▽

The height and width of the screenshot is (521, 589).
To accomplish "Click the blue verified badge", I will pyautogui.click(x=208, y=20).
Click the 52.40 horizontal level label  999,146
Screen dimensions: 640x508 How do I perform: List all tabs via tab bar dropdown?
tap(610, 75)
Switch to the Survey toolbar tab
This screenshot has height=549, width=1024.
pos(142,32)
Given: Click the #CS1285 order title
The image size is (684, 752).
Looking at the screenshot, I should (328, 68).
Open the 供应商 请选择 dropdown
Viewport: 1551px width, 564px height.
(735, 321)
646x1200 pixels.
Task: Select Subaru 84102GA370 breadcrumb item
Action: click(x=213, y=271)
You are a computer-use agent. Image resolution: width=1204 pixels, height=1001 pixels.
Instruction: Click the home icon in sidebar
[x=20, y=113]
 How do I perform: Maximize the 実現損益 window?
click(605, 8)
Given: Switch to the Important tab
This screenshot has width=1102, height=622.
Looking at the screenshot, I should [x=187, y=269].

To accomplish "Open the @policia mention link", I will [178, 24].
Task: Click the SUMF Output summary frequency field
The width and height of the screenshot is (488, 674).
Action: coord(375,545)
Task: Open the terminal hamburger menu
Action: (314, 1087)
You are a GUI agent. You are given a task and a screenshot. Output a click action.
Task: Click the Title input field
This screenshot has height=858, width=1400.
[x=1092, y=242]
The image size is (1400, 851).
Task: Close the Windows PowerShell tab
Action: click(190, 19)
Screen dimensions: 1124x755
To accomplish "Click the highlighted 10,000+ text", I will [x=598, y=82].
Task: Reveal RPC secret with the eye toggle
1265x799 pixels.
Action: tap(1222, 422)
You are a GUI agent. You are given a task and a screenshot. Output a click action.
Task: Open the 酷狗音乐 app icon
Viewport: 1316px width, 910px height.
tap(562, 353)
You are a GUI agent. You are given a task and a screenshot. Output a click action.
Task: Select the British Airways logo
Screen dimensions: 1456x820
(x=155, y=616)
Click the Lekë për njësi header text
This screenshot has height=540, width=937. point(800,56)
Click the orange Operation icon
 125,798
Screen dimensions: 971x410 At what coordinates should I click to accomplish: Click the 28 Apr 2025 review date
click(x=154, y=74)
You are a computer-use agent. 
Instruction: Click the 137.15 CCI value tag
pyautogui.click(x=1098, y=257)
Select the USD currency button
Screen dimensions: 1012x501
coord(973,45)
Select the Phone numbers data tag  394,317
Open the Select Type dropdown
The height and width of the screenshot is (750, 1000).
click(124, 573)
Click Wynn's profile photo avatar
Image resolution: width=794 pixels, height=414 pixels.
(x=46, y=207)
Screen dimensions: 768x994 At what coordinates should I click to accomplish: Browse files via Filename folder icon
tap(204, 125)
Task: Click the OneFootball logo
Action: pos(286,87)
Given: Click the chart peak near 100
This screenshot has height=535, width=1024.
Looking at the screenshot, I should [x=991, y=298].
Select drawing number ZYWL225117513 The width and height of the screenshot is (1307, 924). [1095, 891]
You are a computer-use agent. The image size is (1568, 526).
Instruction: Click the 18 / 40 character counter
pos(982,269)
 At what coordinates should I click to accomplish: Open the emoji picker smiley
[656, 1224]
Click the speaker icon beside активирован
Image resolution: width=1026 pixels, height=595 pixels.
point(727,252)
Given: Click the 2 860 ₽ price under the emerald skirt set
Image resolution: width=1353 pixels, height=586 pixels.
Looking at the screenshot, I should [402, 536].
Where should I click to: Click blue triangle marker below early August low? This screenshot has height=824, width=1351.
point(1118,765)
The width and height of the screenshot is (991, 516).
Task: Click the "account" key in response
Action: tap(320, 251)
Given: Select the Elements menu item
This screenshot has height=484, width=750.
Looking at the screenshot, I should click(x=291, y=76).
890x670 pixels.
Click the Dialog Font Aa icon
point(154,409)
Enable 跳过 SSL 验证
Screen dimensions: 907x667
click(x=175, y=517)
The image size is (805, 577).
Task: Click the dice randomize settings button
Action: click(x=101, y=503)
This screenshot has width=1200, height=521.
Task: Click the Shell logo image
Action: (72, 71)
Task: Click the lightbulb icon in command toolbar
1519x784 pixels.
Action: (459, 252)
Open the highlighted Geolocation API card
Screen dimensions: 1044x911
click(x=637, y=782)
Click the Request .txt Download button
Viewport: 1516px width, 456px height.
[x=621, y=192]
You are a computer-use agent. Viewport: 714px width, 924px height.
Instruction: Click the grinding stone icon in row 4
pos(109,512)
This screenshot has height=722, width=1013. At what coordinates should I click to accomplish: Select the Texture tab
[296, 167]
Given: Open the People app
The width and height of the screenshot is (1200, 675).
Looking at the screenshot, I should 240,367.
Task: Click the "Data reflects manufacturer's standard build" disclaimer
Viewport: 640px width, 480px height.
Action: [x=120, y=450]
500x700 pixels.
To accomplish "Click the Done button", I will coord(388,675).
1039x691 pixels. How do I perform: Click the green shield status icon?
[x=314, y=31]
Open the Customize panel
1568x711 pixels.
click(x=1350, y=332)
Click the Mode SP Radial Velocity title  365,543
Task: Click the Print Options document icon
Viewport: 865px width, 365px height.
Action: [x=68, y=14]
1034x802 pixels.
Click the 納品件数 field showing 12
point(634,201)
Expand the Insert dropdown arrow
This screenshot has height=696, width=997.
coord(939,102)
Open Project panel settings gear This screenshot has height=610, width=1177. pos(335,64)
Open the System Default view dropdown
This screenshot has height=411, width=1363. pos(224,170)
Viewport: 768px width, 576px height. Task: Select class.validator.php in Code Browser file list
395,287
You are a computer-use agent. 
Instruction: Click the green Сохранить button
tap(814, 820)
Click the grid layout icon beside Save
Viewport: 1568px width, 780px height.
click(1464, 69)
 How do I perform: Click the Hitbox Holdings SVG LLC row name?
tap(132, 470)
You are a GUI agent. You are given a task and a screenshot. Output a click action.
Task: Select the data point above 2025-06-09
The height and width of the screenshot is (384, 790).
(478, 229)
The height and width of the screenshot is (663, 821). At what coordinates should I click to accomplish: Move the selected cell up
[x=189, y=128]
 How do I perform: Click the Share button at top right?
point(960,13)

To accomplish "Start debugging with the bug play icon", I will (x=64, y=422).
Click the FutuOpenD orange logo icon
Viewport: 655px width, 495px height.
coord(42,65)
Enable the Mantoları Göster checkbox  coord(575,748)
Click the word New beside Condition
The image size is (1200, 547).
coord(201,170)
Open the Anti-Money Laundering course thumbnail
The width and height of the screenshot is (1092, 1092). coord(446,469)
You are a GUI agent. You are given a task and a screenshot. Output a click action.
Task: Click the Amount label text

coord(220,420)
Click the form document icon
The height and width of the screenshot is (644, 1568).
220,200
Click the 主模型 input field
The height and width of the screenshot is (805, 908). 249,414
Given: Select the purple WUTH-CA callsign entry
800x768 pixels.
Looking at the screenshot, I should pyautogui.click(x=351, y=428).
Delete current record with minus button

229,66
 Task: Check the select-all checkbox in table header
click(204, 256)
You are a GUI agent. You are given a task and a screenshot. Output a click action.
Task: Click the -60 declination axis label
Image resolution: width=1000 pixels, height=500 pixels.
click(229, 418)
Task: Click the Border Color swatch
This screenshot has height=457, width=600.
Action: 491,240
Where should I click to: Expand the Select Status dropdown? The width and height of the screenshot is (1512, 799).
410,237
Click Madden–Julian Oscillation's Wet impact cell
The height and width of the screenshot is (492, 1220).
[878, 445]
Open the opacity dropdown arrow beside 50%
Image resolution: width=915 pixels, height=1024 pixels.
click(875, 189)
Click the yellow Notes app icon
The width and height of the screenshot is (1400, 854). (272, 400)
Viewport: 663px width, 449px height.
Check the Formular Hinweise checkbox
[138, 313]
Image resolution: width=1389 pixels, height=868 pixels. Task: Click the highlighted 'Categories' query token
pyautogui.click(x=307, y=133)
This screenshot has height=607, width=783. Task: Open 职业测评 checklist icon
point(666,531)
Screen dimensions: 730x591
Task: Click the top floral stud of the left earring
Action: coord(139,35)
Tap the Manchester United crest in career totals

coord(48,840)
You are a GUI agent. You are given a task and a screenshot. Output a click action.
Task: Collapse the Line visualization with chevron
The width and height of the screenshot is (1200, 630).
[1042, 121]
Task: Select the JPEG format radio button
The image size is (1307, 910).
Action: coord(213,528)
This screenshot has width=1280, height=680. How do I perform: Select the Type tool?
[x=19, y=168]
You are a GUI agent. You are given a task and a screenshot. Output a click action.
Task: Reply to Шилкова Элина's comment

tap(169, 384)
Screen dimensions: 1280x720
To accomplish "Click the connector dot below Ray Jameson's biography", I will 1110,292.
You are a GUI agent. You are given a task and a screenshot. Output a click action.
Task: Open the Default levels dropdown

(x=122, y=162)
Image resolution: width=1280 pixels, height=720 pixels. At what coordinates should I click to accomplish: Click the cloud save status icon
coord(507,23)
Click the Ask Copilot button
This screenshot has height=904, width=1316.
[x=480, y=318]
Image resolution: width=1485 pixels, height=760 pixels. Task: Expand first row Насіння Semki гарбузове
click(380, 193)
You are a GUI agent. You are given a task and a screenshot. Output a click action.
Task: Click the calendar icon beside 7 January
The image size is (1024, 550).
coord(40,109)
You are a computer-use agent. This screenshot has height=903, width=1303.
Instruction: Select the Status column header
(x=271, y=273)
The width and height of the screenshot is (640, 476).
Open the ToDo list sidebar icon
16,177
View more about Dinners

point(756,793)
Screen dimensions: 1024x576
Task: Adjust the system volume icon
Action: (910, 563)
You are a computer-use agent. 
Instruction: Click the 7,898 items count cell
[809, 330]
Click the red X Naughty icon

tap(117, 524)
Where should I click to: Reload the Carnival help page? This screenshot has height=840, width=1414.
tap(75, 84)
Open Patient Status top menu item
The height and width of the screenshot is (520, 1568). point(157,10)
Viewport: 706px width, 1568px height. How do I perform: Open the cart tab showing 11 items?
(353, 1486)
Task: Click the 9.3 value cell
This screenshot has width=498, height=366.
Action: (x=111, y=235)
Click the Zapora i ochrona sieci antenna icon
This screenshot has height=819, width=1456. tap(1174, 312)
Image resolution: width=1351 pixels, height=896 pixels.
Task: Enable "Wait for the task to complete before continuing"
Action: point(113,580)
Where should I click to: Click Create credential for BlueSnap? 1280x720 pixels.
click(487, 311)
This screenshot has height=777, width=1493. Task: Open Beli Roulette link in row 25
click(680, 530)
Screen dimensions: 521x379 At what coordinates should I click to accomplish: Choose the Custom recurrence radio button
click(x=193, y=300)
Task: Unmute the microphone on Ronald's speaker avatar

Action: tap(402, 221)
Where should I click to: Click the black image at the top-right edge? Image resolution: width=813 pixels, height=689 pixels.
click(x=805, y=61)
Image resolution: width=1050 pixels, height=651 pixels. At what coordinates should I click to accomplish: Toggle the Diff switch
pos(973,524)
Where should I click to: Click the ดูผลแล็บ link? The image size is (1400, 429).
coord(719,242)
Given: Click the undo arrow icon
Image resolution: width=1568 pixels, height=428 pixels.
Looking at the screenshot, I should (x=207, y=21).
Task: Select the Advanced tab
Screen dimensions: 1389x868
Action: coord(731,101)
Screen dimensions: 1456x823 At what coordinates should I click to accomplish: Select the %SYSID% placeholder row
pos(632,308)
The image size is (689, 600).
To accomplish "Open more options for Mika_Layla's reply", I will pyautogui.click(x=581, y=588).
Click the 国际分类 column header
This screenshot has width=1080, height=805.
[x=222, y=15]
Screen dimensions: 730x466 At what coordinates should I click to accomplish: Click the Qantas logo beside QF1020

△

Scan the material above for the word "arrow", and copy each line where it appears.

Expand the Insert dropdown arrow
Open the opacity dropdown arrow beside 50%
Given: Click the undo arrow icon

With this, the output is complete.